Synthesis and Preclinical Evaluation of [<sup>18</sup>F]SiFA-PSMA Inhibitors in a Prostate Cancer Model
Justin J. Bailey, Melinda Wuest, Michael Wagner, Atul Bhardwaj, Carmen Wängler, Björn Wängler, John F. Valliant, Ralf Schirrmacher, Frank Wuest
Abstract
Positron emission tomography (PET) imaging of prostate-specific membrane antigen (PSMA) with gallium-68 (68Ga) and fluorine-18 (18F) radiotracers has aroused tremendous interest over the past few years. The use of organosilicon-[18F]fluoride acceptors (SiFA) conjugated to urea-based peptidomimetic PSMA inhibitors provides a “kit-like” multidose synthesis technology.
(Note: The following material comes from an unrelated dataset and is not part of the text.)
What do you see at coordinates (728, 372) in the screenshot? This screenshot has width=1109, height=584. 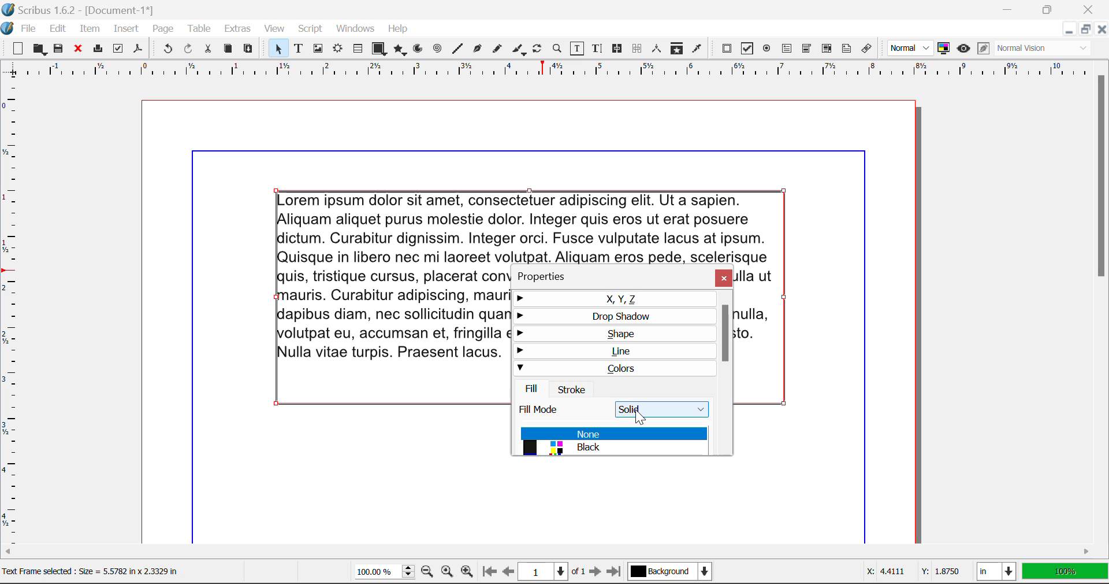 I see `Scroll Bar` at bounding box center [728, 372].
Nine novel 18F-labeled SiFA-bearing PSMA inhibitors with different linker moieties were synthesized and analyzed for their in vitro binding against [125I]I-TAAG-PSMA in LNCaP cells. IC50 values ranged from 58–570 nM. Among all compounds, [18F]SiFA-Asp2-PEG3-PSMA (IC50 = 125 nM) showed the highest tumor uptake in LNCaP tumors (SUV60min 0.73). A substantial increase in molar activity (Am) (from 7.5 ± 0.5 to 86 ± 3 GBq/μmol) led to a significant increase in LNCaP tumor uptake (SUV60min 1.18; Δ 0.45 corresponding to +62%). In vivo blocking with DCFPyL resulted in −32% uptake after 60 min. The SiFA-isotopic exchange chemistry offers a method that is readily adaptable for a “kit-type” labeling procedure and clinical translation.